▶ EXERCISE AIM:
Among the entries, find each line that includes the string "will" and list it.
|---|
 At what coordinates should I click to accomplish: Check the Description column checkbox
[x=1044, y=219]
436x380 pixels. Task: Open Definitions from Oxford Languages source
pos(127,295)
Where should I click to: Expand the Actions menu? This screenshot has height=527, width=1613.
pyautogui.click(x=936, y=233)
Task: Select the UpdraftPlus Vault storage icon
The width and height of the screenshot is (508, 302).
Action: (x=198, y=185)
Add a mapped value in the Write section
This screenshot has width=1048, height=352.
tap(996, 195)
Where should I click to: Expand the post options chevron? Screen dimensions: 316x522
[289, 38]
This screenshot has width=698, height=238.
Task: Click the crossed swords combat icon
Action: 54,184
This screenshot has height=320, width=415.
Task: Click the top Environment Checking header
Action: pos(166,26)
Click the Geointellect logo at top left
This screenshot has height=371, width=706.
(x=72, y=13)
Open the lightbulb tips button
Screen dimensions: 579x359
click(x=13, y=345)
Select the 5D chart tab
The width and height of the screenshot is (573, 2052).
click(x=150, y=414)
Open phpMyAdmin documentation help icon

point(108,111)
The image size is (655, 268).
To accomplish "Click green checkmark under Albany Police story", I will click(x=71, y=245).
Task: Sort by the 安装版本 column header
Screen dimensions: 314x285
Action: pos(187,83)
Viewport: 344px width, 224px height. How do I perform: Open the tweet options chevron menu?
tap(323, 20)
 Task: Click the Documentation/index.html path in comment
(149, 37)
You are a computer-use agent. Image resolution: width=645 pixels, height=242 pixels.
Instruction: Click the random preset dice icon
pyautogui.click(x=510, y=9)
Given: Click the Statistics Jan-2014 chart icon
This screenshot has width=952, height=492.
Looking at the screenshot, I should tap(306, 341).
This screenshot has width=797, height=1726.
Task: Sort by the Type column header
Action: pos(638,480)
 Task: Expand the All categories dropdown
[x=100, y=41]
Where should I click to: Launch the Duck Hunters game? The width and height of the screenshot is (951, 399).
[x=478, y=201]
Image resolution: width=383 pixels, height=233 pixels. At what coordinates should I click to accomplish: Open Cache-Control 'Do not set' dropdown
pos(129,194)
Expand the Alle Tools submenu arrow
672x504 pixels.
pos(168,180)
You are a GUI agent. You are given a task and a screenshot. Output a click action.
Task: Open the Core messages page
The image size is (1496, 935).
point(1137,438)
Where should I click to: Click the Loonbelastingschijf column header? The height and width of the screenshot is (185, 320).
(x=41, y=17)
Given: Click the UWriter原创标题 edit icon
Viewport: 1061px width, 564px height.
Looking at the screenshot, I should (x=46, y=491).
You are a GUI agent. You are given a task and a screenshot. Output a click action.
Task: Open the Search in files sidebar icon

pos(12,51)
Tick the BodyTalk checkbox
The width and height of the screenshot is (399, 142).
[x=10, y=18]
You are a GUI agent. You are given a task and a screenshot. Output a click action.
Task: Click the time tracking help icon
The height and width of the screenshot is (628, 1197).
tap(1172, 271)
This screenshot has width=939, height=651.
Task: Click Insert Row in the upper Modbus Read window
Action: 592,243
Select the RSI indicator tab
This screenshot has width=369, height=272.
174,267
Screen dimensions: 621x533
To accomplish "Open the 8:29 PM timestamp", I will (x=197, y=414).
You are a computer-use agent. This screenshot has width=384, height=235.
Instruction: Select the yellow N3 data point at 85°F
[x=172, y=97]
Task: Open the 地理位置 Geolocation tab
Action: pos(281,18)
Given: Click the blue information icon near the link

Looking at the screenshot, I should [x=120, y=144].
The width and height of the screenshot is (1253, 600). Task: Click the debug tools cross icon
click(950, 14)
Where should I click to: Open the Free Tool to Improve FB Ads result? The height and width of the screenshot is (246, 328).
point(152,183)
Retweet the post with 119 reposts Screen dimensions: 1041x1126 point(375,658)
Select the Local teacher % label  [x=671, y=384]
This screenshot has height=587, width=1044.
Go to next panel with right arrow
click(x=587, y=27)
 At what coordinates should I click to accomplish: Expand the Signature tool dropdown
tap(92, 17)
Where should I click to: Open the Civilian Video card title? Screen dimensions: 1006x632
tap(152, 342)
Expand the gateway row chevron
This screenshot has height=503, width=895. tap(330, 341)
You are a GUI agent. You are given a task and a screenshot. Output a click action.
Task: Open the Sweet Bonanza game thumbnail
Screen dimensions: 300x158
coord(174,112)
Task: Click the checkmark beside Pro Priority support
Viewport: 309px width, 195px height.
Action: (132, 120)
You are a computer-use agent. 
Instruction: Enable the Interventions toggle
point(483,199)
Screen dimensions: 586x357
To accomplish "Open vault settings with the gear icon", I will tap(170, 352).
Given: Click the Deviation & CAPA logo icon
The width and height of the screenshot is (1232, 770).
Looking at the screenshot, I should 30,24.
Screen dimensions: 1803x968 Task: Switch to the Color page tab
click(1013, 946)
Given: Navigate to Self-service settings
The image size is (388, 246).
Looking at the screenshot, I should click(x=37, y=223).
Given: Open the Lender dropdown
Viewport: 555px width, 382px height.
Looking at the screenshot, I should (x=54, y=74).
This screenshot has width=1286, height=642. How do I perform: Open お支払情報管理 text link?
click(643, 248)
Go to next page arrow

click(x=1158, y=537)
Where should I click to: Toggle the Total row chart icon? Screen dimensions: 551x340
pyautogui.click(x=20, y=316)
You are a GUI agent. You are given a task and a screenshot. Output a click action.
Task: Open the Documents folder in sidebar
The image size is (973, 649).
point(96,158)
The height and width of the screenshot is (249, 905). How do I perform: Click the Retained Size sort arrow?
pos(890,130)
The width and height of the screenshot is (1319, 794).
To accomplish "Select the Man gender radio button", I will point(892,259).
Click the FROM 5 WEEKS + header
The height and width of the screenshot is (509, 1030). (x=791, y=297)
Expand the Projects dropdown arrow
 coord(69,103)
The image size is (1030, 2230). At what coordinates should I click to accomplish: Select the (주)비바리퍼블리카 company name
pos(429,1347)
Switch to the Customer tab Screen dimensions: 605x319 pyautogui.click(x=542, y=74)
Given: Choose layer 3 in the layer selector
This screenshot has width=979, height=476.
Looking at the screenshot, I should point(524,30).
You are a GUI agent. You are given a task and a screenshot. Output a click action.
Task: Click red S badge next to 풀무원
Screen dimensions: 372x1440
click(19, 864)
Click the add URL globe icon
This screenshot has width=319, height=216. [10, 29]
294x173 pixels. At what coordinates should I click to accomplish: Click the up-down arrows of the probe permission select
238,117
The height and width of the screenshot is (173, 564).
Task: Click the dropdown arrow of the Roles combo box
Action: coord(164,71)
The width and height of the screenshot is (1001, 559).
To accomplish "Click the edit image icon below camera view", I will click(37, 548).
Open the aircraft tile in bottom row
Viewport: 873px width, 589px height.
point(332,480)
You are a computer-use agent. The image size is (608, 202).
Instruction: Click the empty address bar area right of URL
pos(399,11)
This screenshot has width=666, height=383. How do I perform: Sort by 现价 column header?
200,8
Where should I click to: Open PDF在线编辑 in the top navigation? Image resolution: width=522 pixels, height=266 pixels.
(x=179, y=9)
|---|
▶ SOLUTION BELOW:
To accomplish "Click green checkmark under Albany Police story", I will click(x=71, y=245).
To accomplish "Open the 8:29 PM timestamp", I will (x=197, y=414).
To accomplish "Open vault settings with the gear icon", I will tap(170, 352).
To accomplish "Select the Man gender radio button", I will point(892,259).
To accomplish "Click the edit image icon below camera view", I will click(37, 548).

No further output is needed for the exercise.